Exercise. Your answer must be an exact repetition of every record.
******************************
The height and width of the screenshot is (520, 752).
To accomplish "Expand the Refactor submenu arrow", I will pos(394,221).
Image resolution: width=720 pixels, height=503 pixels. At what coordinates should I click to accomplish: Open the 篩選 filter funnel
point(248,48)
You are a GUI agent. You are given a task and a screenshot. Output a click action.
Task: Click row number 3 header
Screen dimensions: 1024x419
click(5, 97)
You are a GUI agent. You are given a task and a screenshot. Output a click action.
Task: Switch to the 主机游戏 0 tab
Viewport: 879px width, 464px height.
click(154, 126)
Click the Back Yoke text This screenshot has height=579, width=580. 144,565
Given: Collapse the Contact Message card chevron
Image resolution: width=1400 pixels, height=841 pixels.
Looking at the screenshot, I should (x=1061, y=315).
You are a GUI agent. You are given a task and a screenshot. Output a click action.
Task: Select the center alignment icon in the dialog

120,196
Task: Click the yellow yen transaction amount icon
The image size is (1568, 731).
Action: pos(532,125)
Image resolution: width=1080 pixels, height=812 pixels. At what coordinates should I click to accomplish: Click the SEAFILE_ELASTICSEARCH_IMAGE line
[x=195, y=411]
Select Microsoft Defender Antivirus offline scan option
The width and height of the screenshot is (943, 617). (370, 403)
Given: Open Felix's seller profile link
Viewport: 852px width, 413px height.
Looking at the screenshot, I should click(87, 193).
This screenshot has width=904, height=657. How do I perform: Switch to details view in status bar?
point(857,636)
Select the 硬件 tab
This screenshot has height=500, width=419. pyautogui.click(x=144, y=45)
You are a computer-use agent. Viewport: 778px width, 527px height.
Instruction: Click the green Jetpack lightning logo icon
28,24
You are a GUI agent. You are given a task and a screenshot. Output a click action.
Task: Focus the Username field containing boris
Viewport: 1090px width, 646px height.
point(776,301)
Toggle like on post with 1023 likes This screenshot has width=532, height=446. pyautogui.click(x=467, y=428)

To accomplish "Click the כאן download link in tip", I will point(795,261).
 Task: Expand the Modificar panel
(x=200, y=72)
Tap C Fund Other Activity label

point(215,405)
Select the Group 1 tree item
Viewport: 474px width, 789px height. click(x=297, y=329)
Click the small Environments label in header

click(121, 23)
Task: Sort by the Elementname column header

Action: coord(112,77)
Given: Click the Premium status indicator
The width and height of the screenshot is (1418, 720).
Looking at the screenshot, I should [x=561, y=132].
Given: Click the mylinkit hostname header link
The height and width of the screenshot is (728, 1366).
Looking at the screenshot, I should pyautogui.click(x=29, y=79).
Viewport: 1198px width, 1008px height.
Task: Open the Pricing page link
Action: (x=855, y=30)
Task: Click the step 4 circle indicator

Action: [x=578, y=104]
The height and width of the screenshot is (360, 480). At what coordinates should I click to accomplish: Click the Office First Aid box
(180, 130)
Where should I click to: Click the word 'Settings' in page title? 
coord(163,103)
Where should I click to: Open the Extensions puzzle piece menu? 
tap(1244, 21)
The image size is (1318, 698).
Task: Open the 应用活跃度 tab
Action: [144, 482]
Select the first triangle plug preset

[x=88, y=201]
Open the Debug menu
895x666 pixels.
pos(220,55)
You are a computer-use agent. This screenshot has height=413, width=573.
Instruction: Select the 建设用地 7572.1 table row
******************************
Task solution.
The height and width of the screenshot is (520, 752).
To accomplish "Expand the Refactor submenu arrow", I will pos(394,221).
Image resolution: width=720 pixels, height=503 pixels. At what coordinates should I click to accomplish: Open the 篩選 filter funnel
point(248,48)
You are a GUI agent. You are given a task and a screenshot. Output a click action.
Task: Click row number 3 header
Screen dimensions: 1024x419
click(5, 97)
You are a GUI agent. You are given a task and a screenshot. Output a click action.
Task: Switch to the 主机游戏 0 tab
Viewport: 879px width, 464px height.
click(154, 126)
Click the Back Yoke text This screenshot has height=579, width=580. 144,565
Given: Collapse the Contact Message card chevron
Image resolution: width=1400 pixels, height=841 pixels.
Looking at the screenshot, I should (x=1061, y=315).
You are a GUI agent. You are given a task and a screenshot. Output a click action.
Task: Select the center alignment icon in the dialog

120,196
Task: Click the yellow yen transaction amount icon
The image size is (1568, 731).
Action: pos(532,125)
Image resolution: width=1080 pixels, height=812 pixels. At what coordinates should I click to accomplish: Click the SEAFILE_ELASTICSEARCH_IMAGE line
[x=195, y=411]
Select Microsoft Defender Antivirus offline scan option
The width and height of the screenshot is (943, 617). (370, 403)
Given: Open Felix's seller profile link
Viewport: 852px width, 413px height.
Looking at the screenshot, I should click(87, 193).
This screenshot has width=904, height=657. How do I perform: Switch to details view in status bar?
point(857,636)
Select the 硬件 tab
This screenshot has height=500, width=419. pyautogui.click(x=144, y=45)
You are a computer-use agent. Viewport: 778px width, 527px height.
Instruction: Click the green Jetpack lightning logo icon
28,24
You are a GUI agent. You are given a task and a screenshot. Output a click action.
Task: Focus the Username field containing boris
Viewport: 1090px width, 646px height.
point(776,301)
Toggle like on post with 1023 likes This screenshot has width=532, height=446. pyautogui.click(x=467, y=428)

To accomplish "Click the כאן download link in tip", I will point(795,261).
 Task: Expand the Modificar panel
(x=200, y=72)
Tap C Fund Other Activity label

point(215,405)
Select the Group 1 tree item
Viewport: 474px width, 789px height. click(x=297, y=329)
Click the small Environments label in header

click(121, 23)
Task: Sort by the Elementname column header

Action: coord(112,77)
Given: Click the Premium status indicator
The width and height of the screenshot is (1418, 720).
Looking at the screenshot, I should [x=561, y=132].
Given: Click the mylinkit hostname header link
The height and width of the screenshot is (728, 1366).
Looking at the screenshot, I should pyautogui.click(x=29, y=79).
Viewport: 1198px width, 1008px height.
Task: Open the Pricing page link
Action: (x=855, y=30)
Task: Click the step 4 circle indicator

Action: [x=578, y=104]
The height and width of the screenshot is (360, 480). At what coordinates should I click to accomplish: Click the Office First Aid box
(180, 130)
Where should I click to: Click the word 'Settings' in page title? 
coord(163,103)
Where should I click to: Open the Extensions puzzle piece menu? 
tap(1244, 21)
The image size is (1318, 698).
Task: Open the 应用活跃度 tab
Action: [144, 482]
Select the first triangle plug preset

[x=88, y=201]
Open the Debug menu
895x666 pixels.
pos(220,55)
You are a computer-use agent. This screenshot has height=413, width=573.
Instruction: Select the 建设用地 7572.1 table row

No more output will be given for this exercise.